One

One jokes

Ball

Two balls sit inside a bucket. One turned to another and said, "Hey man, boing, are you sentient, too?"

The other one said, "I’m sapient, you are sentient!"

BOINGZINGA!?!

Pizza

Once I asked Siri to tell me a joke, and it asked me, "What is the difference between a large pizza and you?" One can feed a family.

Wheelchair

Today, a kid in a wheelchair was rolling around the class to get away from this one annoying kid, so I told him, "Brayden, just get up and walk away."

Tire

An action hero stops a man running by throwing a tire at him.

What is his one liner? "I told you to stop running or you will get tired."

Age

Chenle: One time when I was younger, someone asked me how old I was and I forgot. I had to Wikipedia my age to remember.
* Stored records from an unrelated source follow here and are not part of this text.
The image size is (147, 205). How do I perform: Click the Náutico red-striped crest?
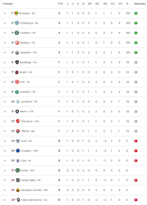coord(17,43)
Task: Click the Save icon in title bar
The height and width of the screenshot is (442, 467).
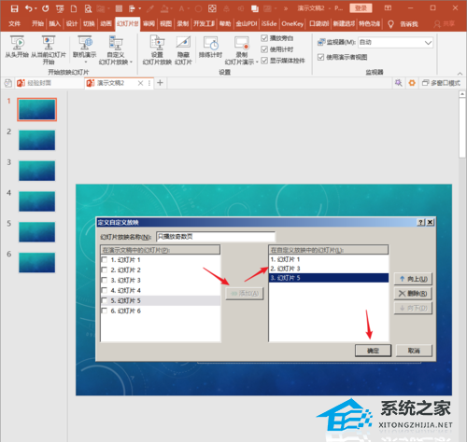Action: click(x=14, y=8)
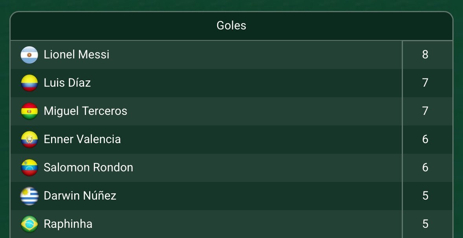Image resolution: width=463 pixels, height=238 pixels.
Task: Click Luis Díaz goal count 7
Action: [x=425, y=83]
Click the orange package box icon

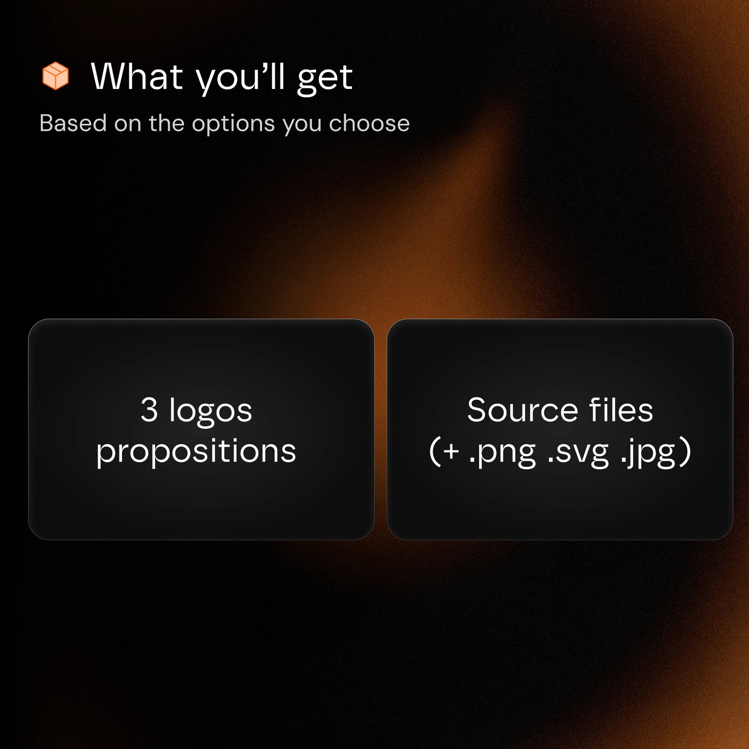click(x=55, y=76)
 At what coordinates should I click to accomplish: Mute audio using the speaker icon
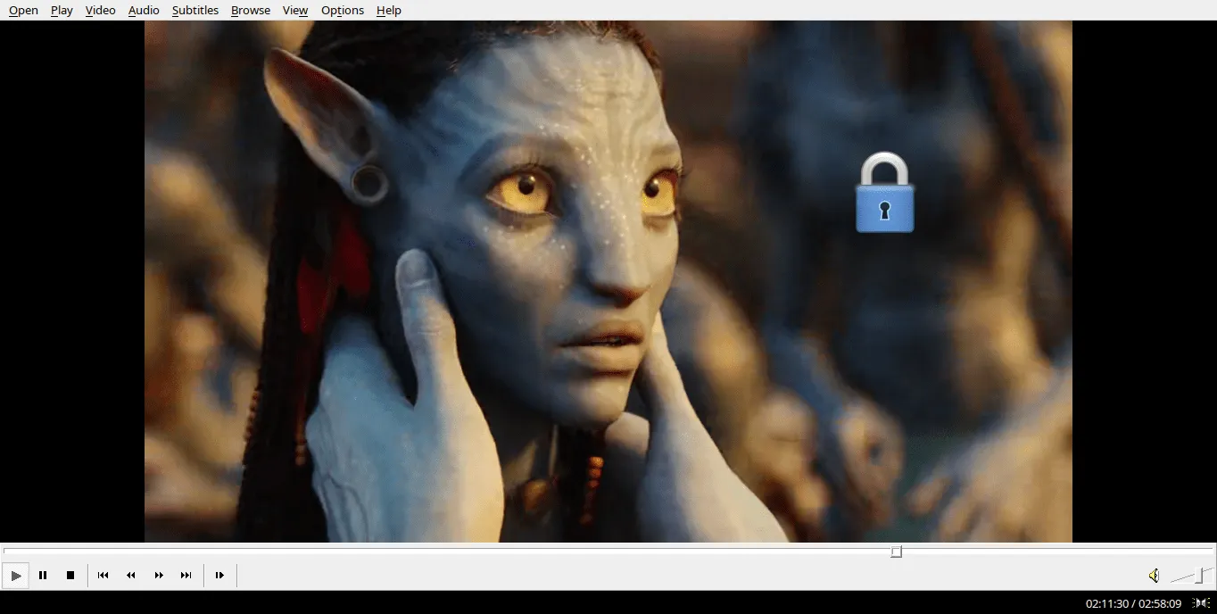pyautogui.click(x=1154, y=576)
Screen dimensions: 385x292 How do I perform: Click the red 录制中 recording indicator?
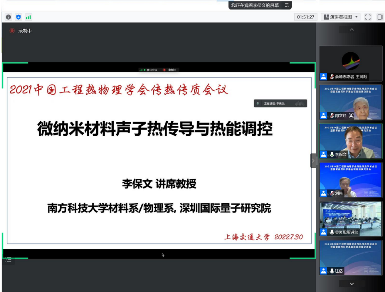(x=12, y=31)
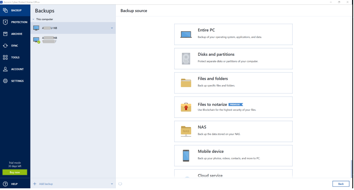Open the Tools grid icon

pos(5,57)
Jisung: This is the richest thing I've ever heard in my life.

Memes

Gwen

I'm so confused. Who is Gwen? The only Gwen I can think of is the one from Spiderman. 😂

Sister

My 3 year old sister kept saying, "I like your cut, G." Every time she does, I dodge and close my eyes, but she's the one who always ends up running.

Soldier

Soldiers, there is one thing you can be sure of: You will be at home with your families, in a jar on the mantelpiece.

Masturbation

Have you ever had a friend who masturbated many times? I had one who did a lot, but he had no imagination... when he masturbated, he imagines his hand.

Man

One time there was a depressed man standing in the middle of a train track. A girl said, "Excuse me, can you move, please? I'm trying-" Then the man stopped her sentence and said, "How is your t-shirt so clean?" Then she said back, "Easy, hung it up."

Orphan

One time I tried running to home, but I forgot I don't have one, so I stayed at third.

Shooting

Every kid in a classroom is relevant, because if one of them gets shot, they will all be featured on the news.

Advice

Small word of advice: Don't wait till next month or next year to do stuff with the people you love, because they may be gone by then. You don't realize, but every second there is someone who dies, and it just could be your loved one.

Fence

Fence 1 was thinking and Fence 2 said, "Are you still on the fence about running away?"

Fence 1 said, "Yeah, I was thinking of running on the RAILROAD."

Atom

Two hydrogen atoms walk into a bar.

One turns to the other and says, "I think I've lost my electron."

The other asks, "Are you sure?"

"Yes," the first says, "I'm positive!"

Dick

My teacher asked what was the worst time you got paddled by your parents. My one friend said that he got in trouble and got whacked by a stick. I raised my hand and said that my dad whacked me with his dick.